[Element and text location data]
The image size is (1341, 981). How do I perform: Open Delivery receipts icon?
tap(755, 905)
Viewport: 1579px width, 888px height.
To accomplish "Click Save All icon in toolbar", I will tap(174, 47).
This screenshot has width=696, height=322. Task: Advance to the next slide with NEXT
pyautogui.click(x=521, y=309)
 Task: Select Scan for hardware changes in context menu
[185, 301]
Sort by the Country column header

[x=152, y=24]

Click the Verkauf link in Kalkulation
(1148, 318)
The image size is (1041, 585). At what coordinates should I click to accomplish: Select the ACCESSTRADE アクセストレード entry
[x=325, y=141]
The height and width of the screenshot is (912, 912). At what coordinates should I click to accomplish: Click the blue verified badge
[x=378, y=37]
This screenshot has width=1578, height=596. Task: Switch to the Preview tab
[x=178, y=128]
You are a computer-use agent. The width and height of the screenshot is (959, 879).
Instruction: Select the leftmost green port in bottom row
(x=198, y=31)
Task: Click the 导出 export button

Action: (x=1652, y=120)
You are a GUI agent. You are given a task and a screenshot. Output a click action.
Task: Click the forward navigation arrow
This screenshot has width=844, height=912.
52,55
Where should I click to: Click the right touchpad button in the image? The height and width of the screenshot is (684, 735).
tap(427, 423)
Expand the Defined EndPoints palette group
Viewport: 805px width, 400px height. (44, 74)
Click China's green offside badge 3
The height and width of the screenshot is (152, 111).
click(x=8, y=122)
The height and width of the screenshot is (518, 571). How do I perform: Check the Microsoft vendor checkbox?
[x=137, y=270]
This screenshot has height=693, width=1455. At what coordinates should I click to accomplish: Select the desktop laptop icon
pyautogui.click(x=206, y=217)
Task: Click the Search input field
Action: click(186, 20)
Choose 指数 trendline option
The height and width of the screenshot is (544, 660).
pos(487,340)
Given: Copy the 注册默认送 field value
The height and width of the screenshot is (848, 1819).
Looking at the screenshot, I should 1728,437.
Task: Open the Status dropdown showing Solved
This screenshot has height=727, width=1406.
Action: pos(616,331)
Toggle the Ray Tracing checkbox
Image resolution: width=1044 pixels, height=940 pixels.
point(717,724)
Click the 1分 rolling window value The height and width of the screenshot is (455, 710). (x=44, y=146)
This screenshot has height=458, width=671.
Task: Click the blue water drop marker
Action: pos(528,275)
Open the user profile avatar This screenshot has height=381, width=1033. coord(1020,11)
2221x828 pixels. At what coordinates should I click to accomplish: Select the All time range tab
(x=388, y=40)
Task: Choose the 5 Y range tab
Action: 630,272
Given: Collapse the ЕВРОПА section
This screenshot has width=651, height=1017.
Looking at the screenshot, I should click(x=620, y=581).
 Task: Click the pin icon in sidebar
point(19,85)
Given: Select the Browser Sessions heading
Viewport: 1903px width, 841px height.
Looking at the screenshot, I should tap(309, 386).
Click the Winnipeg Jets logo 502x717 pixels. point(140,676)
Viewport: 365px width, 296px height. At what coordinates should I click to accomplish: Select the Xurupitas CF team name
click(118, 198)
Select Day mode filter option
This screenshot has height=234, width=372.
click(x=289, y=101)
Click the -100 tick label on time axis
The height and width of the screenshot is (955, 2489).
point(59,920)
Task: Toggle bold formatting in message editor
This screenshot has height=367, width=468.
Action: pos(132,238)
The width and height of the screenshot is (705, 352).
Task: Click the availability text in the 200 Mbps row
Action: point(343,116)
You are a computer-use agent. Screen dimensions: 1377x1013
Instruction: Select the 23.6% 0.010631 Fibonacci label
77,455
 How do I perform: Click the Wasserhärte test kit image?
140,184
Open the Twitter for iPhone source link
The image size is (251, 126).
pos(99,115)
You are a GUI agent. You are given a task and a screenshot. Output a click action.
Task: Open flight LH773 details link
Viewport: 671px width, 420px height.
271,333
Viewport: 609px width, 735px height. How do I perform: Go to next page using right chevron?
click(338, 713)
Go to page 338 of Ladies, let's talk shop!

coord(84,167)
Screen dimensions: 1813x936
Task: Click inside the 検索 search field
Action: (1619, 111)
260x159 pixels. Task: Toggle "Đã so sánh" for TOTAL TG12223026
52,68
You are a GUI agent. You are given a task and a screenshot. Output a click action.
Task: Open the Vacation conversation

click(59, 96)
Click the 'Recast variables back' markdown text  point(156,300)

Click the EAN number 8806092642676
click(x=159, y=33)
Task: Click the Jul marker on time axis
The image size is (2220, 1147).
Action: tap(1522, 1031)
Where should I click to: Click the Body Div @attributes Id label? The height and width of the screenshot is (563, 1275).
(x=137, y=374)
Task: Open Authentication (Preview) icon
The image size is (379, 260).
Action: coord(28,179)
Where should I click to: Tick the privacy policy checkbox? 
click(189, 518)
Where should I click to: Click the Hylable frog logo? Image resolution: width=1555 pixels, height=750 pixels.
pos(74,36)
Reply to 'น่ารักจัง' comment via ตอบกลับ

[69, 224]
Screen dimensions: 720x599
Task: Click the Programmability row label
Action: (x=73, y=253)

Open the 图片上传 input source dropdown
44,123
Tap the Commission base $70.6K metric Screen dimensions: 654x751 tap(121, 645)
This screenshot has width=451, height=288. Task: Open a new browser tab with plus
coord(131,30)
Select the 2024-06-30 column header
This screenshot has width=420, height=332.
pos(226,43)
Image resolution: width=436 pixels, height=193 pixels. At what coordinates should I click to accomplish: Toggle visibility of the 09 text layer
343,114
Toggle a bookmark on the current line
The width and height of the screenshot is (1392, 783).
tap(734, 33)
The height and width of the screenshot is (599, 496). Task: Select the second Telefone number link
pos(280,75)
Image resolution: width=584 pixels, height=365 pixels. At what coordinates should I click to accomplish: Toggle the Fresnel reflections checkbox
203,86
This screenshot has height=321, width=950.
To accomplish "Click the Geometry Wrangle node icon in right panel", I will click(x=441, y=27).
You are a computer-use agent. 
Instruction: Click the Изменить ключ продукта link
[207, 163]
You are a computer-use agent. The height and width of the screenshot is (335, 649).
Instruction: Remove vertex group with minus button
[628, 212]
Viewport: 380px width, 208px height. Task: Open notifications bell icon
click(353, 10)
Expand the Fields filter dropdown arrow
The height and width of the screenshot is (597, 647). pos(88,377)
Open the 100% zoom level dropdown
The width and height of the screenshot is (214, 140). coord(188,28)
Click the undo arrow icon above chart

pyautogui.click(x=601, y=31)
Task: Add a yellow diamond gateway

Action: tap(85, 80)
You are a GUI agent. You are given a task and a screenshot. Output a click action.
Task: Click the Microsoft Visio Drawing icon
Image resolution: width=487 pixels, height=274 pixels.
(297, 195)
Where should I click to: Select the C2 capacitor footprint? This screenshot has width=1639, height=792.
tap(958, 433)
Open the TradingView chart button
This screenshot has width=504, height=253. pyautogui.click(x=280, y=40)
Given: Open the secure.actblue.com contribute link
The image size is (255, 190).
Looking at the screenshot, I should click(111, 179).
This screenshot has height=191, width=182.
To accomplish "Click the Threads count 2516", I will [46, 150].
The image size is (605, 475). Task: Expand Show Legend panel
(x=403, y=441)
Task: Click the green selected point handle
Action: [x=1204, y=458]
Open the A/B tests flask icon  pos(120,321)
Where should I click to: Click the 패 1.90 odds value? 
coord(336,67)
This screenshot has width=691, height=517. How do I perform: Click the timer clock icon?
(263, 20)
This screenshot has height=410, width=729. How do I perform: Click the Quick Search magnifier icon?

Written instruction
Quote the entries above verbatim, from the line containing "Click the Verkauf link in Kalkulation" through the line containing "pos(487,340)", inclusive.

Answer
Click the Verkauf link in Kalkulation
(1148, 318)
The image size is (1041, 585). At what coordinates should I click to accomplish: Select the ACCESSTRADE アクセストレード entry
[x=325, y=141]
The height and width of the screenshot is (912, 912). At what coordinates should I click to accomplish: Click the blue verified badge
[x=378, y=37]
This screenshot has width=1578, height=596. Task: Switch to the Preview tab
[x=178, y=128]
You are a computer-use agent. The width and height of the screenshot is (959, 879).
Instruction: Select the leftmost green port in bottom row
(x=198, y=31)
Task: Click the 导出 export button

Action: (x=1652, y=120)
You are a GUI agent. You are given a task and a screenshot. Output a click action.
Task: Click the forward navigation arrow
This screenshot has width=844, height=912.
52,55
Where should I click to: Click the right touchpad button in the image? The height and width of the screenshot is (684, 735).
tap(427, 423)
Expand the Defined EndPoints palette group
Viewport: 805px width, 400px height. (44, 74)
Click China's green offside badge 3
The height and width of the screenshot is (152, 111).
click(x=8, y=122)
The height and width of the screenshot is (518, 571). How do I perform: Check the Microsoft vendor checkbox?
[x=137, y=270]
This screenshot has height=693, width=1455. At what coordinates should I click to accomplish: Select the desktop laptop icon
pyautogui.click(x=206, y=217)
Task: Click the Search input field
Action: click(186, 20)
Choose 指数 trendline option
The height and width of the screenshot is (544, 660).
pos(487,340)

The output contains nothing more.